Auch Aurian war während der nächsten Tage sehr beschäftigt. Jetzt, da sie zurückgekehrt war, wollte sie sogleich mit ihrer Suche nach dem Schwert beginnen, und sie durfte keine Zeit verschwenden. Dank der Großzügigkeit der Nachtfahrer konnte sie ihre kleine Truppe für die Durchquerung des Moores ausrüsten. Bei Vannor jedoch hatte sie weniger Erfolg. Er bestand darauf, mit ihr zu kommen. »Es geht mir jetzt wieder sehr gut«, meinte er. »Ich werde von Tag zu Tag kräftiger, und Parric bringt mir bei, wie man mit der linken Hand kämpft. Ich werde euch keine Last sein.« Die unausgesprochene Bitte in seiner Stimme machte ihr klar, das letzteres seine größte Angst war, jetzt, da er seine Hand verloren hatte. Für ihn stand mehr auf dem Spiel als seine Sicherheit – er brauchte dringend eine Gelegenheit, sich zu beweisen.
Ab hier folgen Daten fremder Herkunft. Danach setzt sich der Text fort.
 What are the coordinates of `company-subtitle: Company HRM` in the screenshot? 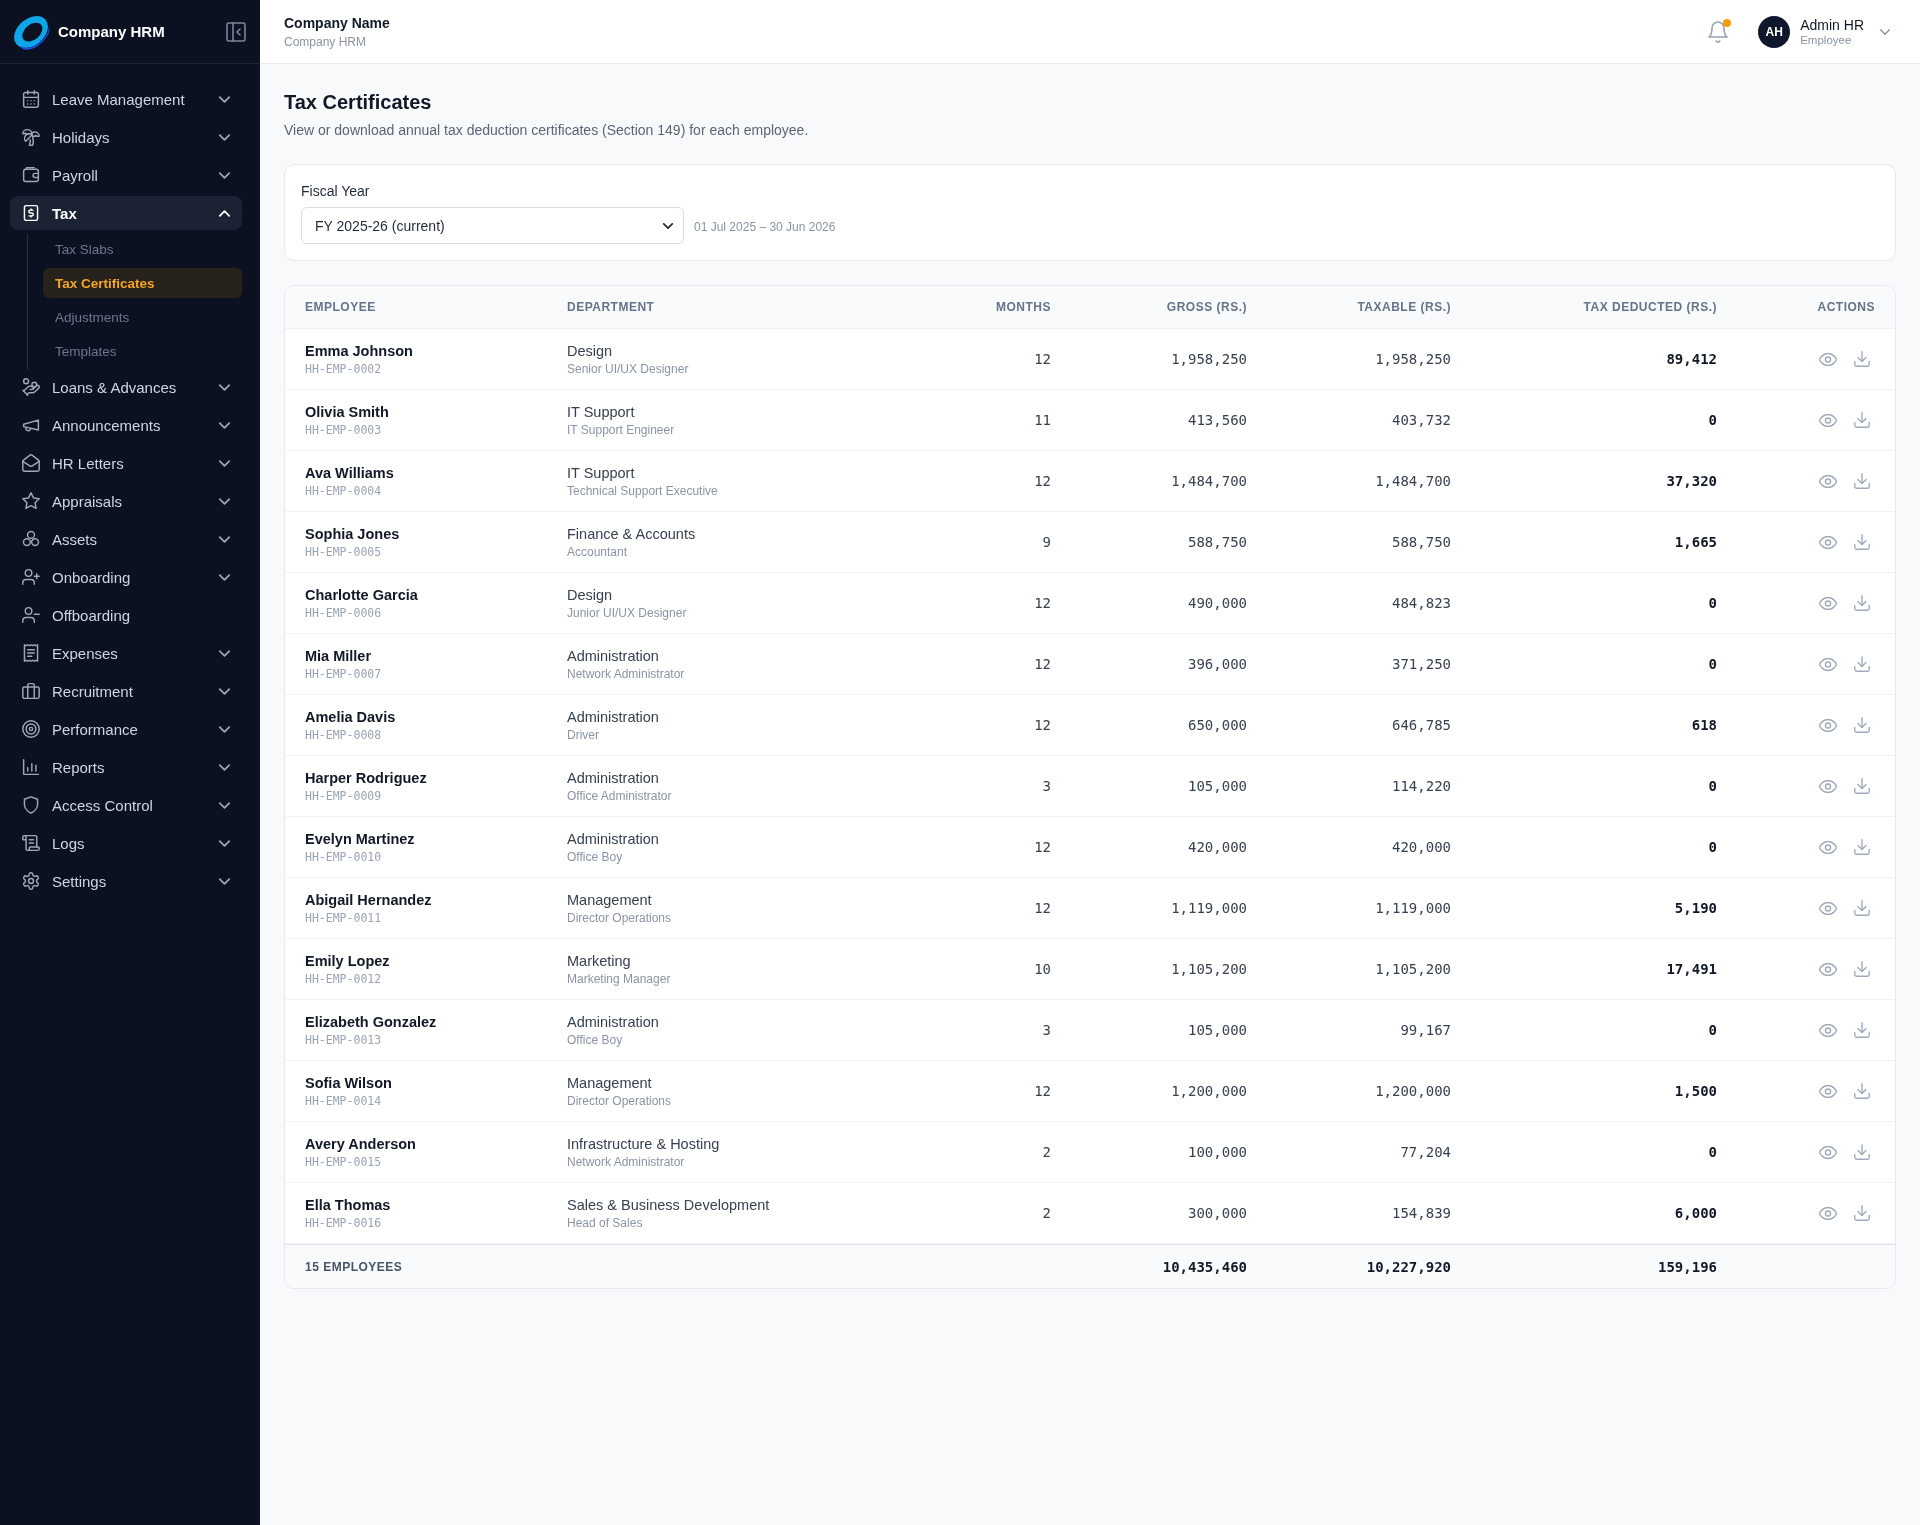 It's located at (326, 42).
Seufzend gab Aurian nach und betete, daß sie die richtige Entscheidung getroffen hatte, obwohl Parric sie sehr tröstete, indem er ihr versprach, dem Kaufmann niemals von der Seite zu weichen. Danach wollte natürlich auch Zanna mitkommen, aber diesmal war die Magusch unerbittlich, genauso wie der Vater des Mädchens.
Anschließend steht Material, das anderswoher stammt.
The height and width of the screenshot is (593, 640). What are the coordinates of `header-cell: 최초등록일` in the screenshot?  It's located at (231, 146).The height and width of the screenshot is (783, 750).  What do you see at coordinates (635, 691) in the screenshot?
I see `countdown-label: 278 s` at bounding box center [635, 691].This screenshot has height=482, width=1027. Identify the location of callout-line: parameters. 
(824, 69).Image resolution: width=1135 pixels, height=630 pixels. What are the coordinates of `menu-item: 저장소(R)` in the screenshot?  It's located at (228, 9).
»Was?« hatte ihn Aurian hinterher aufgezogen. »Du willst verhindern, daß sie sich genauso töricht benimmt wie du?«

Yanis, Tarnal und ein Dutzend anderer Schmuggler erboten sich, mit ihr zu gehen, aber Aurian war der Meinung, daß ihr Erfolg, falls das Schwert sich tatsächlich in Eilins Tal befand, nicht von der Anzahl der Leute abhing, die sie mitnahm. Ihre Xandim waren genug für sie – und wenn etwas schiefging, war es von allergrößter Wichtigkeit, daß wenigstens einige von Miathans Gegnern überlebten. Außerdem wollte sie vor allem, daß Tarnal zurückblieb, da er eindeutig der beste Mann war, um Zanna zu trösten.
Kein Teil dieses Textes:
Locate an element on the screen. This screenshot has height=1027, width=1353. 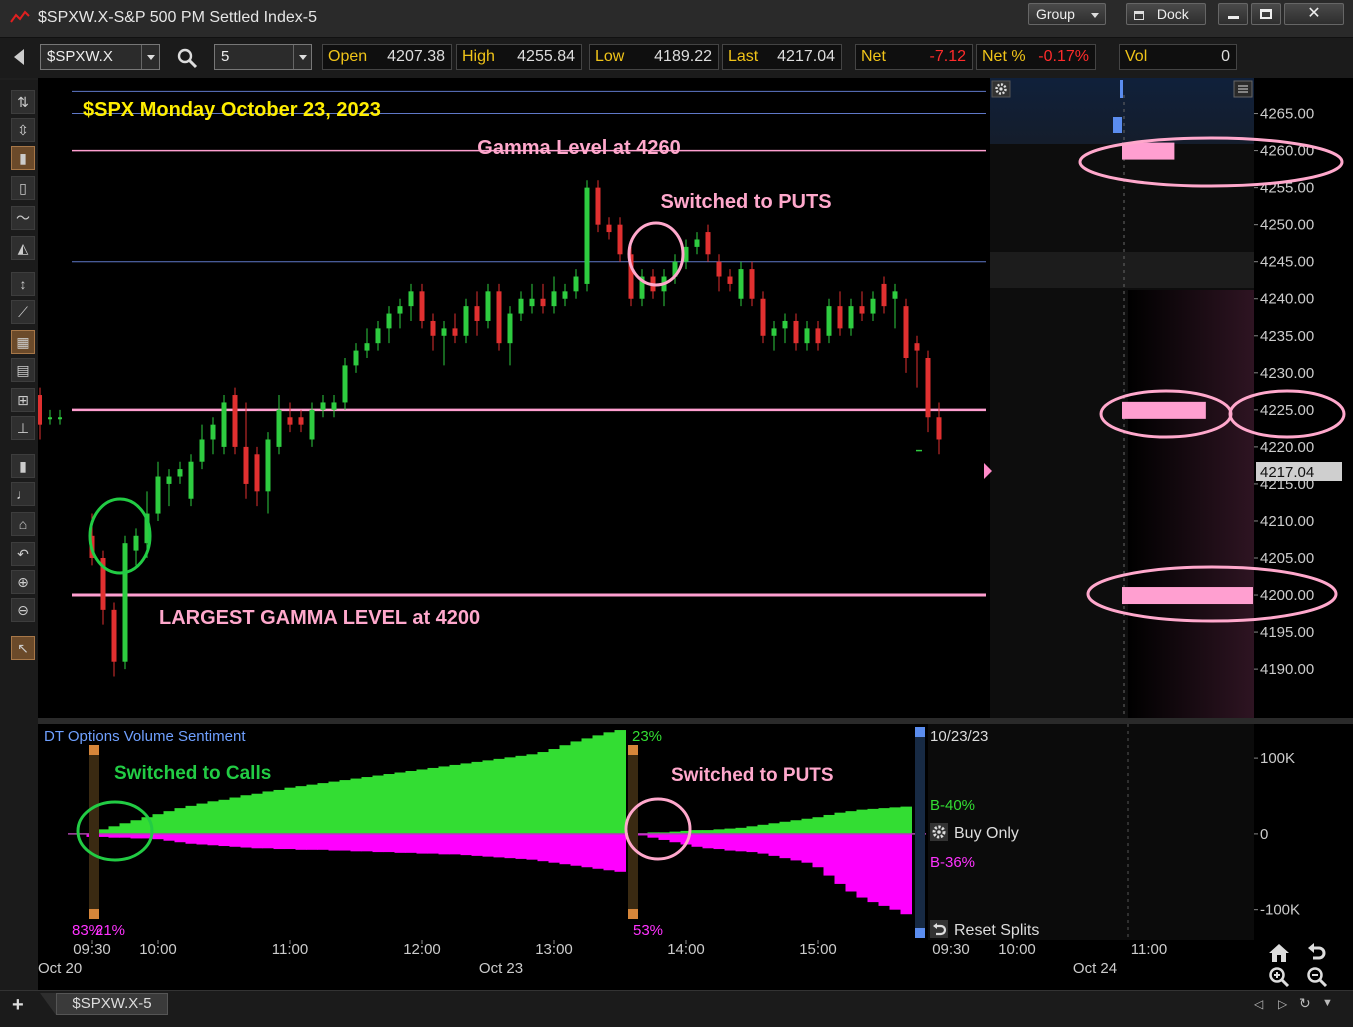
time-tick-label: 11:00 is located at coordinates (290, 950).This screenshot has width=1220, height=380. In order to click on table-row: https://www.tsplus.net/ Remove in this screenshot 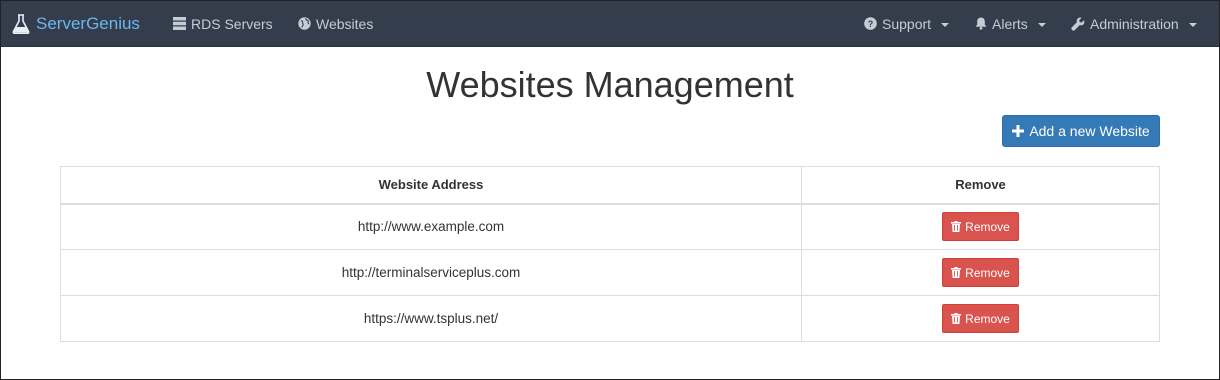, I will do `click(610, 318)`.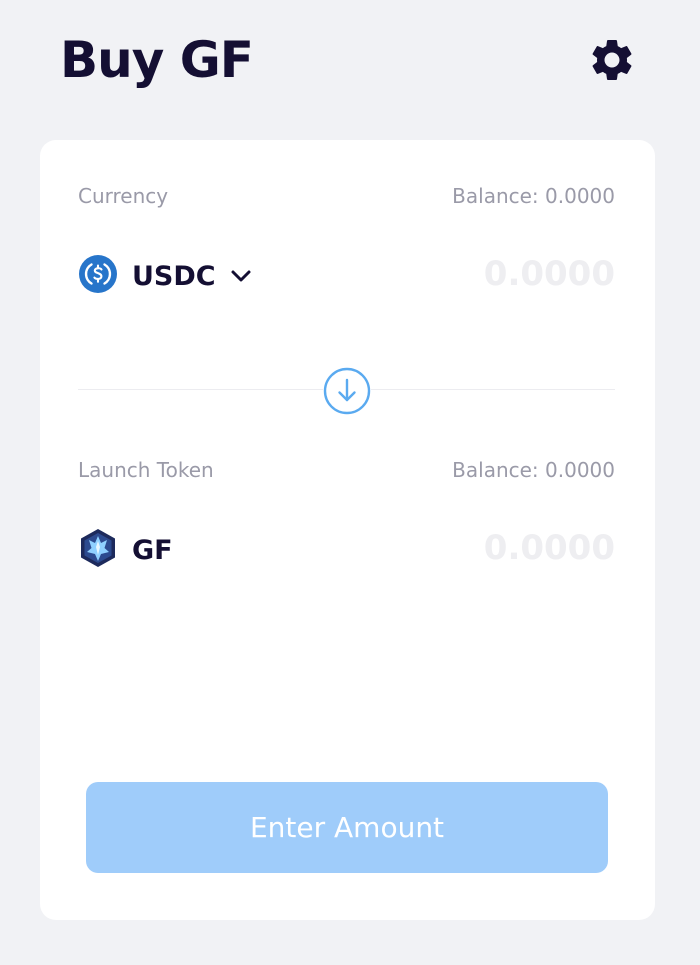 The width and height of the screenshot is (700, 965). What do you see at coordinates (124, 196) in the screenshot?
I see `currency-label: Currency` at bounding box center [124, 196].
Schließlich – nach schier endlos erscheinenden Diskussionen, Vorbereitungen und Debatten – waren Aurian und ihre Begleiter zum Aufbruch bereit. Die Magusch verabschiedete sich widerstrebend von ihrem Sohn, da Wolf und seine Zieheltern zu ihrer eigenen Sicherheit zurückbleiben würden, obwohl sich die Wölfe in den überfüllten Höhlen der seltsamen Menschen offensichtlich unwohl fühlten. Remana hatte versprochen, ihnen nach Möglichkeit ein stilleres Plätzchen zu suchen und sie außerdem im Auge zu behalten.

Dann war es endlich Zeit, sich zu verabschieden. Als sie über das kalte, dunkle Moor ritten, war Aurian unglaublich erleichtert darüber, daß sie endlich aufgebrochen waren.